The first guest to arrive was an elderly man with a cane. He was by himself, and he arrived 45 minutes early. He entered the chapel downstairs, where my fellow singers and I were doing some last-minute polishing of our performance for the annual Convocation of Thanks at the University of Vermont College of Medicine. My classmate, Vic, jumped out of rehearsal mode to welcome the man. She took the elevator upstairs with him and, after helping him find a seat, she returned to where we were singing with a changed look on her face. “That man’s wife was a donor,” she said. “I don’t think I realized how emotional this might be.”
Many of us shared Vic’s revelation as we observed Ira Allen Chapel fill up with guests, and watched the youthful faces of the donors appear before us in a slideshow. Their photos showed them playing music, flying airplanes, and enjoying moments with family. It meant a lot to me to see each one of them smiling, and to see their family members smile back at them from the audience.
Since we first met our donors in the anatomy lab, back in October, many of us have wondered about who they were. What were their lives like? Who were their loved ones? Why did they decide to donate? The Convocation of Thanks was a meaningful opportunity to have some of these questions answered. The decision to make an anatomical donation is made by a special kind of person. It is not a coincidence that many of our donors were described as teachers and caregivers. Only some pursued education or health care as a profession, but all of them seemed to play these roles informally in their families and communities. In this context, it made sense that each wanted their final act to be one that provided an educational opportunity for others.

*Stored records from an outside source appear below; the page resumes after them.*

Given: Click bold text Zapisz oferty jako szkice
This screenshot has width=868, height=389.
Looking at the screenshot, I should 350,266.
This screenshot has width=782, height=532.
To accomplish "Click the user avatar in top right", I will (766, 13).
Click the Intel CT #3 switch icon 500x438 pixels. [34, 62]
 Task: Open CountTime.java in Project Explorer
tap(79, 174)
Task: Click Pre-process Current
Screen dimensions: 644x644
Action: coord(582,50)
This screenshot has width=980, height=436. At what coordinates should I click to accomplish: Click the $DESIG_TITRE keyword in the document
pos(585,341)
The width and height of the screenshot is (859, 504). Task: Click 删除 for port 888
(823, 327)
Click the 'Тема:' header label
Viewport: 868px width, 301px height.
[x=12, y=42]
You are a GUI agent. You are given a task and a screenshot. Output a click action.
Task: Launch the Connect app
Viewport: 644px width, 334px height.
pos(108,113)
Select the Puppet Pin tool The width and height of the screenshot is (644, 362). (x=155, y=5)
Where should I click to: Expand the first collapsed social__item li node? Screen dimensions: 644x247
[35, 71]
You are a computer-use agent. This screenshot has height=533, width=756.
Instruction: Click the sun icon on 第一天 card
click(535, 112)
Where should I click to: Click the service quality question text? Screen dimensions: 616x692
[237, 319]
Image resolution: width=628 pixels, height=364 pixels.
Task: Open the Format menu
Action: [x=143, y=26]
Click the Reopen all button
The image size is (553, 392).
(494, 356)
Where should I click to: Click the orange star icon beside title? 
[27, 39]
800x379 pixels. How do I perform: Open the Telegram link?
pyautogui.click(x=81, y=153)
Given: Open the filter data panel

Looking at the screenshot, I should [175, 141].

It can sometimes be overwhelming to receive a gift that seems too big to re-pay. How can we really show thanks in proportion to what we have received from our donors? I feel like it may be many years into my medical career before I am able to match the magnitude of giving shown by our donors. But the Convocation of Thanks was the first of many chances that we will have in our careers to show our gratitude. We each had a different way of doing it: some shared their artistic talents, some wrote and shared their reflections on working with the donors, some organized flower donations and other logistics for the event, and many conveyed their thanks directly to the families in conversations that neither the students nor the families are likely to forget.
The first year of medical school can feel lonely at times. I am the one who is ultimately responsible for whether I am mastering the basic sciences of medicine, and my performance on exams can easily start to feel like it is the most important measure of my worth. But the Convocation of Thanks was a beautiful reminder that we are part of a bigger world. We all depend on others to teach us, to support us, and to remind us of the things that matter most at the end of a long life. I am grateful for the communal experience that we shared at the Convocation of Thanks, and I realized that our donors haven’t finished teaching us yet. In fact, the lesson I took away from the ceremony in April was one of my favorites.